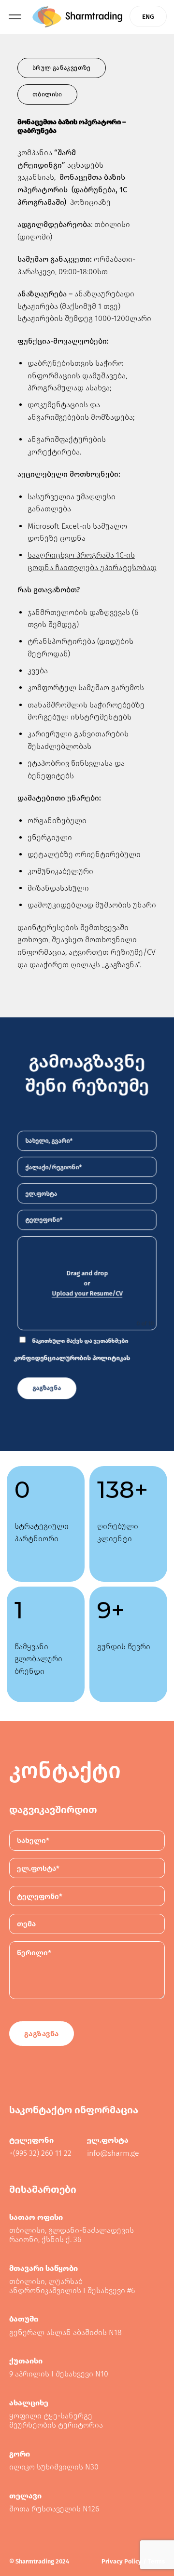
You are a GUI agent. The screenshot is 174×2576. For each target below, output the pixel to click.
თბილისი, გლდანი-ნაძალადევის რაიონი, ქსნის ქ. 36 (71, 2235)
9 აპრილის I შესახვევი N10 (58, 2373)
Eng (148, 17)
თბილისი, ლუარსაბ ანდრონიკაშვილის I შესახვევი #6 (72, 2286)
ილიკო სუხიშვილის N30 (54, 2466)
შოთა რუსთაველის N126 (54, 2508)
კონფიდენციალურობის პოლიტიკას (72, 1357)
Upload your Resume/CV (87, 1293)
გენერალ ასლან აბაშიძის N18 (65, 2332)
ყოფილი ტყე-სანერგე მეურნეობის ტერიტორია (56, 2420)
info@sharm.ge (113, 2153)
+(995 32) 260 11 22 (40, 2153)
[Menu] (15, 17)
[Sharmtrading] (77, 16)
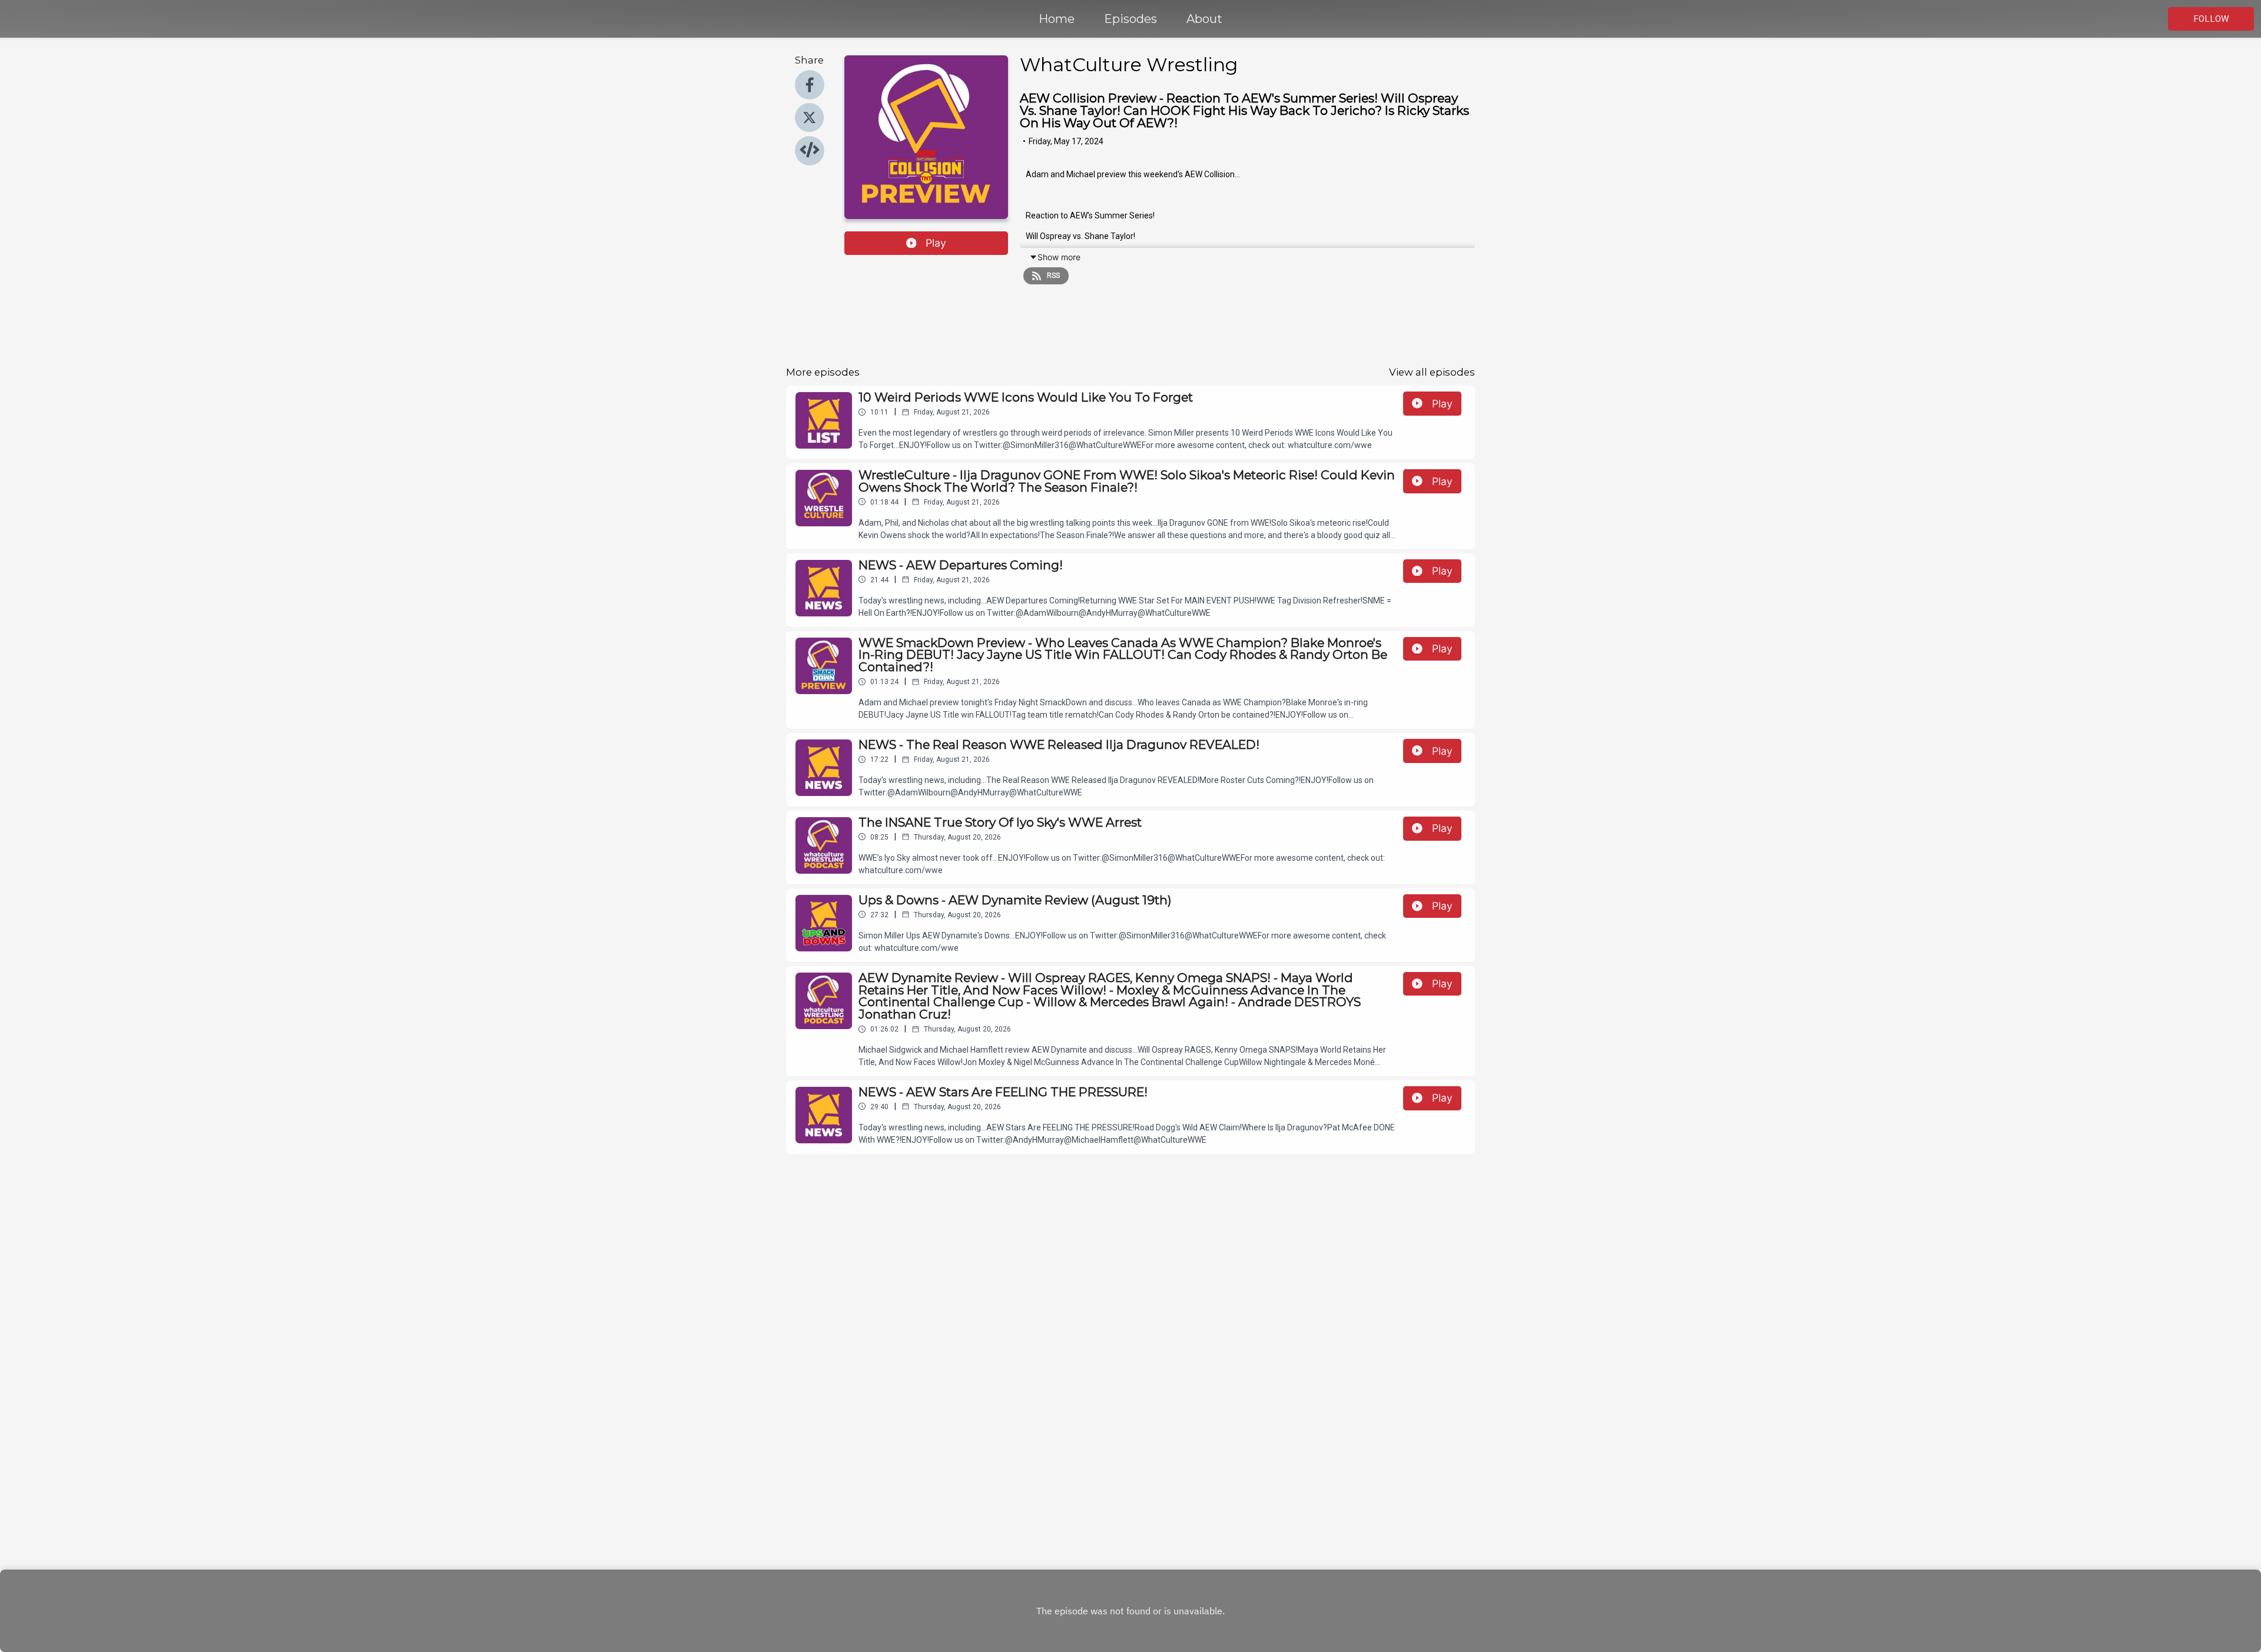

+--

The lines running from the beginning of the listing above through the line that holds "თბილისი, ლუარსაბ ანდრონიკაშვილის" are to be duplicated exactly, both ends kept, pictures omitted.

You are a GUI agent. The screenshot is 174×2576. For each target below, output the pixel to click.
თბილისი, გლდანი-ნაძალადევის რაიონი, ქსნის ქ. 36 (71, 2235)
9 აპრილის I შესახვევი N10 (58, 2373)
Eng (148, 17)
თბილისი, ლუარსაბ ანდრონიკაშვილის I შესახვევი #6 (72, 2286)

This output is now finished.